This article first appeared in the St. Louis Beacon, Feb. 18, 2011 - Since the shooting of U.S. Rep. Gabrielle Giffords, D-Ariz., there has been a lot of discussion about the tone and tenor of civic discourse. In the end, it seems that Jared Lee Loughner was less caught up in politics and more caught up in mental illness. But the fact that it took such a shocking act of violence for people to discuss how politicians talk to and about each other seems a little out of touch to me.

It's not just the political discourse that bothers me, though. Across the board I feel as though we have become a mean-spirited, gossiping culture in which it's OK to say whatever comes off the top of your head about other people.

Just look around you, it's everywhere.

On television, many reality shows rely almost entirely on badly behaving "stars" to maintain the ratings. If a reality star isn't picking a fight or cursing or demeaning a fellow cast member, he or she won't get much camera time. Beyond those programs, talking heads or the so-called experts have become, for the most part, purveyors of inflammatory opinion and not of levelheaded, even-handed discourse. Rush Limbaugh comes to mind, but conservative or liberal, almost all are quick to get personal and mean.

Like television, the internet is only as good as the people behind the information. Judging by that, a lot people are motivated by values other than civil discourse and thoughtful reflection. Anyone with an axe to grind and a computer with internet access can now make their voice heard by anyone willing to look it up.

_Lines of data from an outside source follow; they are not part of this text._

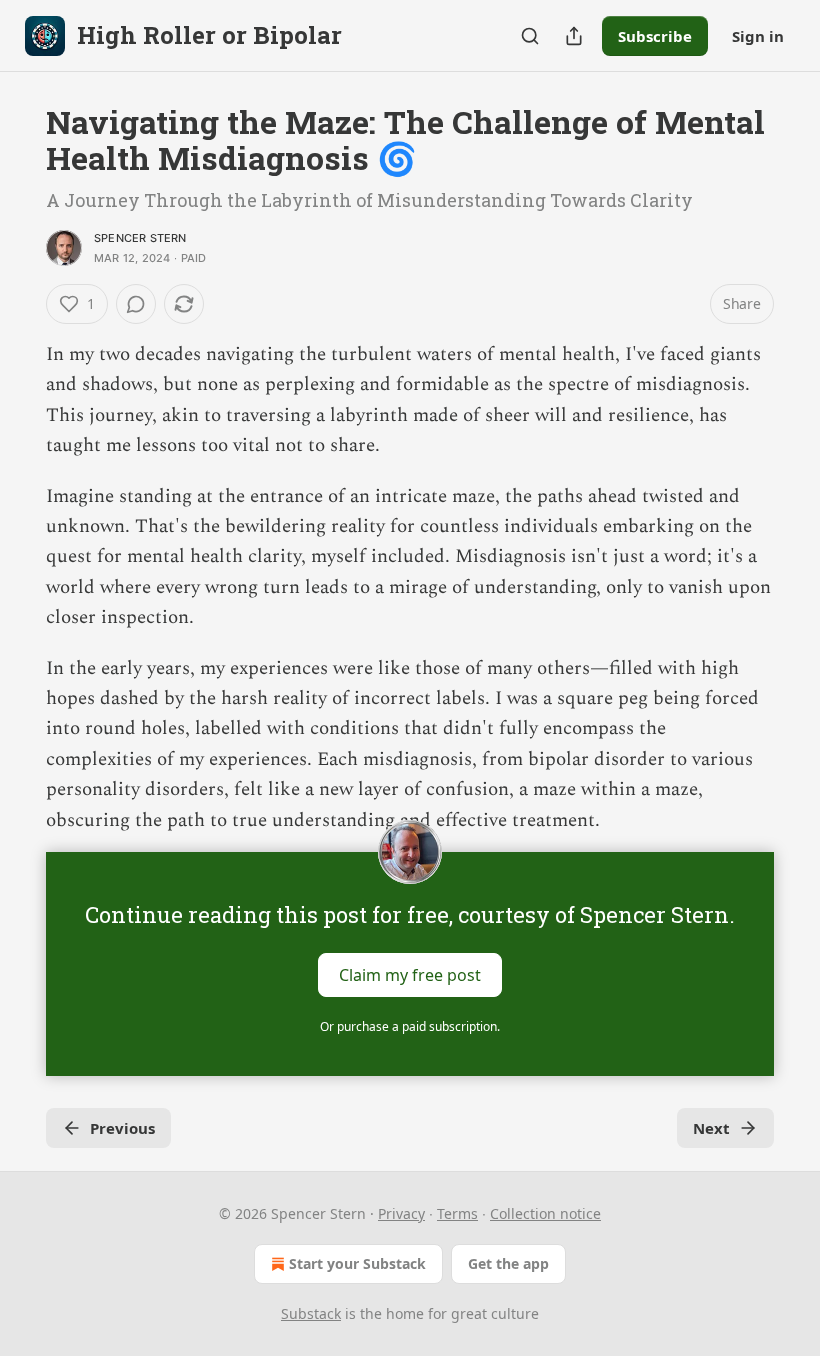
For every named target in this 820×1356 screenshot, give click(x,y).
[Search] (530, 36)
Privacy (401, 1213)
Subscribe (655, 36)
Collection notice (545, 1213)
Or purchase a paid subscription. (410, 1026)
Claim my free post (410, 975)
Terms (457, 1213)
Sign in (758, 36)
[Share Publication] (574, 36)
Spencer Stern (140, 238)
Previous (122, 1128)
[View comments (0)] (136, 304)
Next (711, 1128)
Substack (311, 1313)
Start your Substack (357, 1263)
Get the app (508, 1263)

The instant communication of email and texting seems to have amplified our inner thoughts by making them shared thoughts before we know it. How often have you shot off a text or email and then regretted it? We can all be guilty at times.

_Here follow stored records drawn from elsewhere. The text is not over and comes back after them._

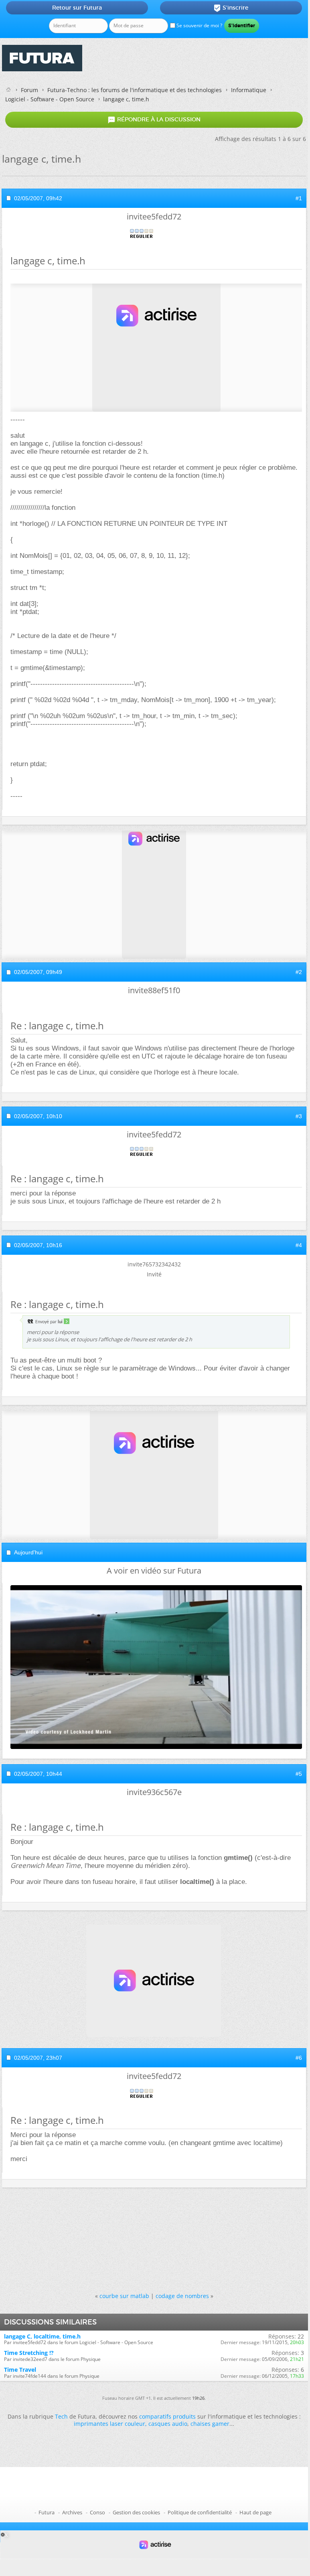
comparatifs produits (167, 2416)
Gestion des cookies (136, 2512)
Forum (29, 90)
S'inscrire (230, 8)
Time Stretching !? (29, 2353)
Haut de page (255, 2512)
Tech (61, 2416)
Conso (97, 2512)
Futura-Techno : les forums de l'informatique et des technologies (134, 90)
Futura (46, 2512)
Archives (72, 2512)
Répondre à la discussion (154, 120)
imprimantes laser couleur (109, 2423)
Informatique (248, 90)
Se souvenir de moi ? (198, 25)
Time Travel (20, 2369)
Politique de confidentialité (200, 2512)
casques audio (167, 2423)
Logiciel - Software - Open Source (49, 99)
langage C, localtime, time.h (42, 2336)
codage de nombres (182, 2296)
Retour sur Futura (77, 7)
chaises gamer (209, 2423)
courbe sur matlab (124, 2296)
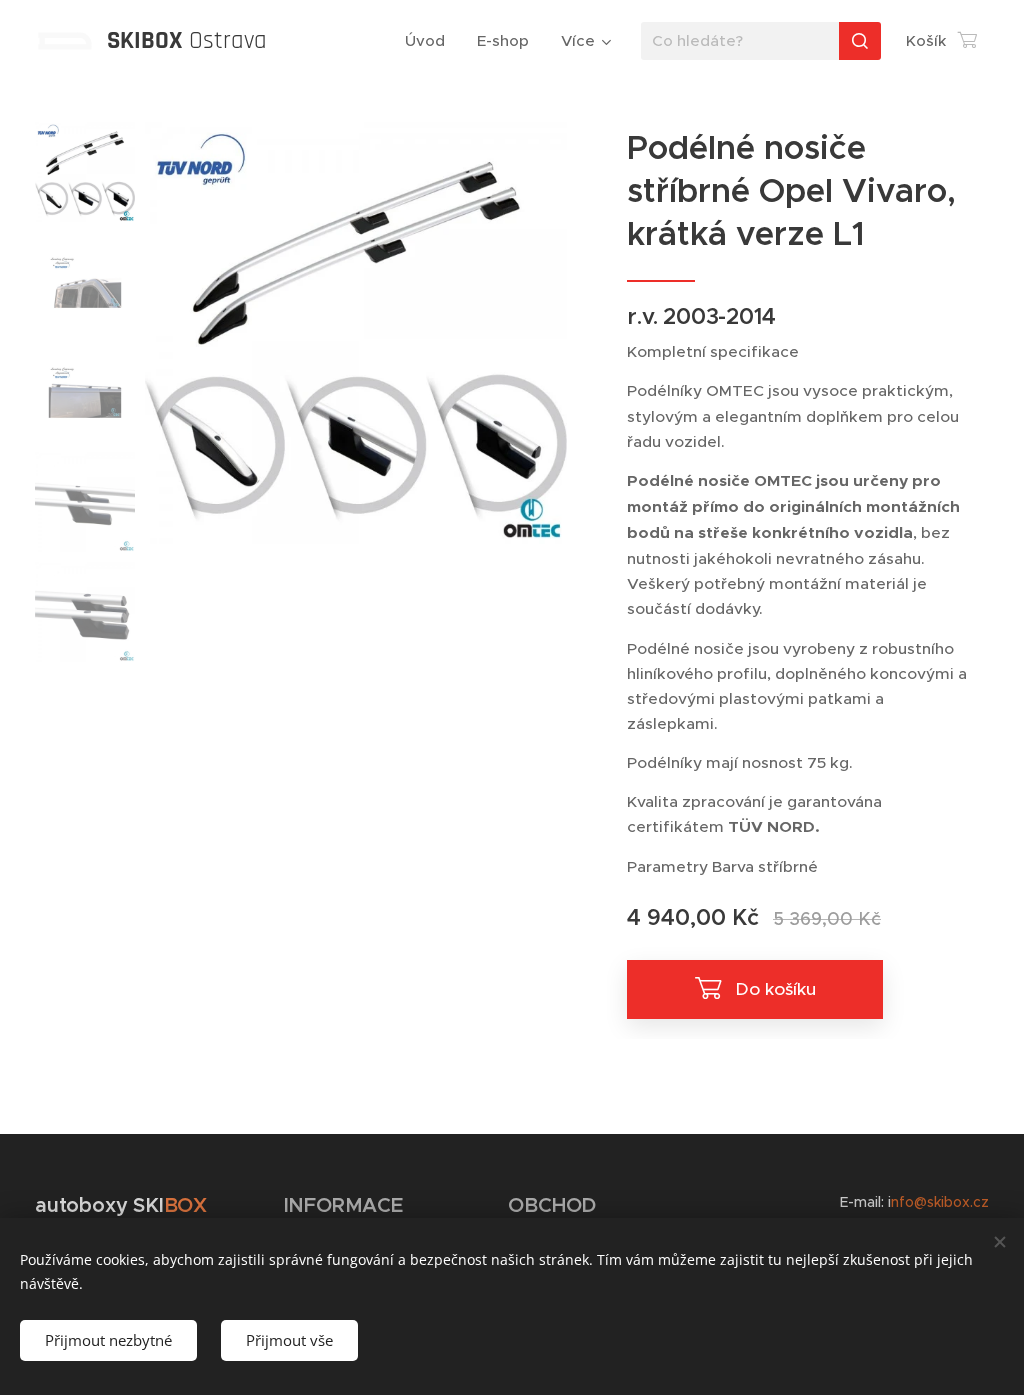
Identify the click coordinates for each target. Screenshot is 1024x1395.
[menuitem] (430, 41)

My observation is that this all goes far beyond our media and electronic interactions. Our social interactions are a mess, too.

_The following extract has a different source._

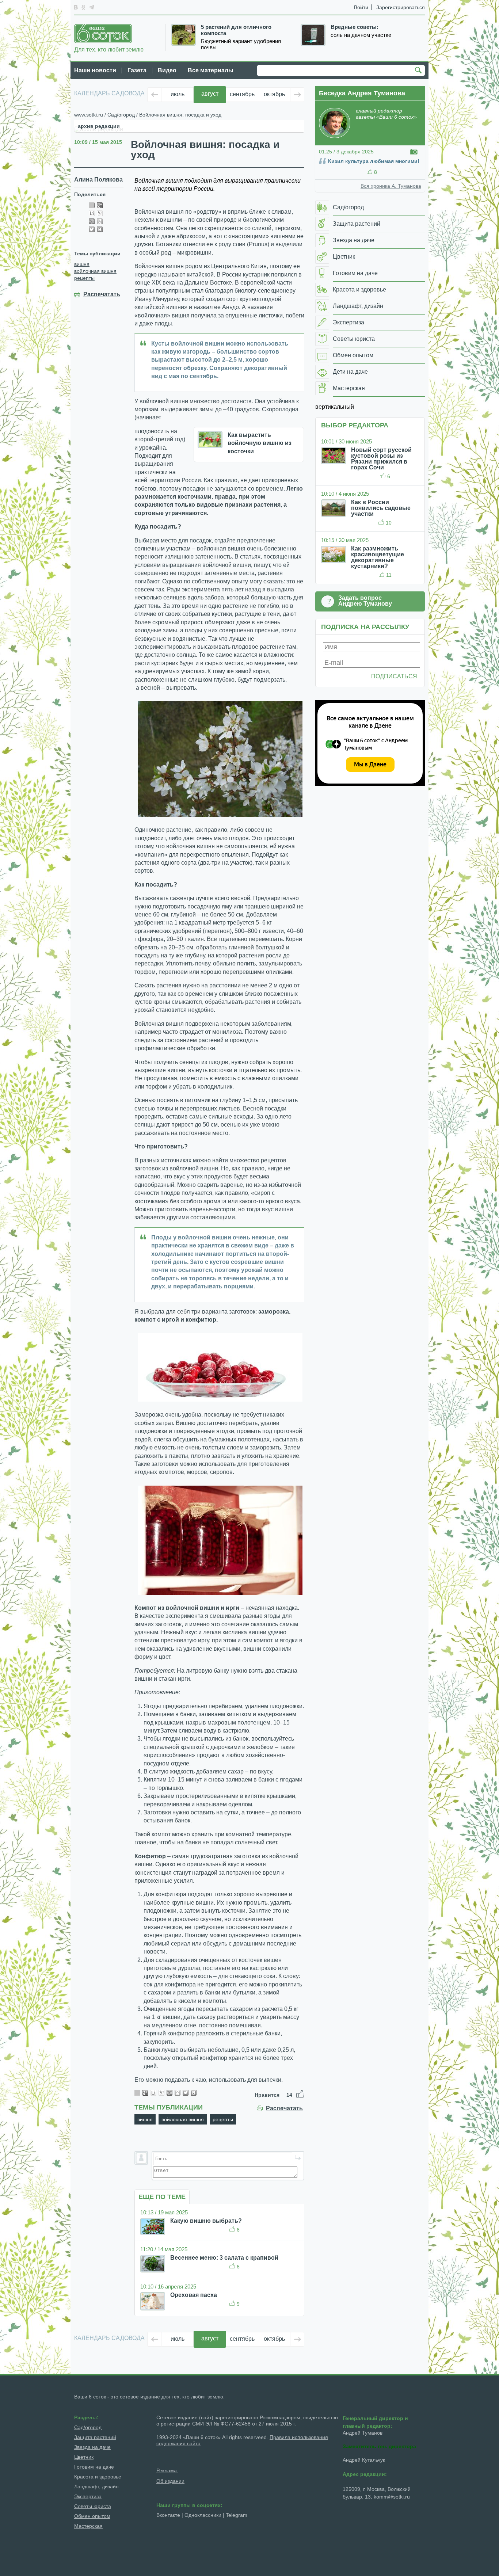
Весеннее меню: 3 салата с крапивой (224, 2258)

The public discourse is a problem. We have become very mean-spirited in how we talk about people with whom we don't agree. We don't just talk about the issue we talk about the person. And we don't just talk; we get very, very ugly. All for what? Does it make your point more valid? No. Do you look like you know what you're talking about? No.

These days, though, it's not just about the big issues. I would say that every single day I witness at least one person (usually more) "blow a gasket." Customers "go off on" clerks; students yell at teachers; teachers yell at students; drivers curse each other -- you know what I'm talking about.

What is crazy about it all is that usually I see this stuff happen under otherwise normal circumstances. We take things so personally. We have stopped giving people the benefit of the doubt. The way a person looks at you, a person's failure to behave the way you think they should, a certain tone in someone's voice: All these can ignite a verbal explosion or at the very least a snarky and rude comment.

We all need to take a "chill pill" as the young folks say. Take a deep breath. Recognize that we are not going to change the other person by yelling or being cruel. Being witty, having a fancy vocabulary or being just plain loud does not make you right.

Of course you realize that our children are watching us. Instead of being part of the problem, we need to be a part of the solution.

If something someone does get you riled up, do yourself a favor and figure out why. If you find yourself getting highly emotional under the same circumstances in differing settings, the problem is likely something unresolved within yourself. Degrading the perpetrator is not going to change that. Seize those moments to do something constructive and learn about yourself.

If you feel the need to say something, say it in a way that doesn't taken an emotional toll on you or the other person. It's possible, but not necessarily easy. Demonstrating thoughtful discretion rarely is. Being a jerk -- now that's easy. Just look around.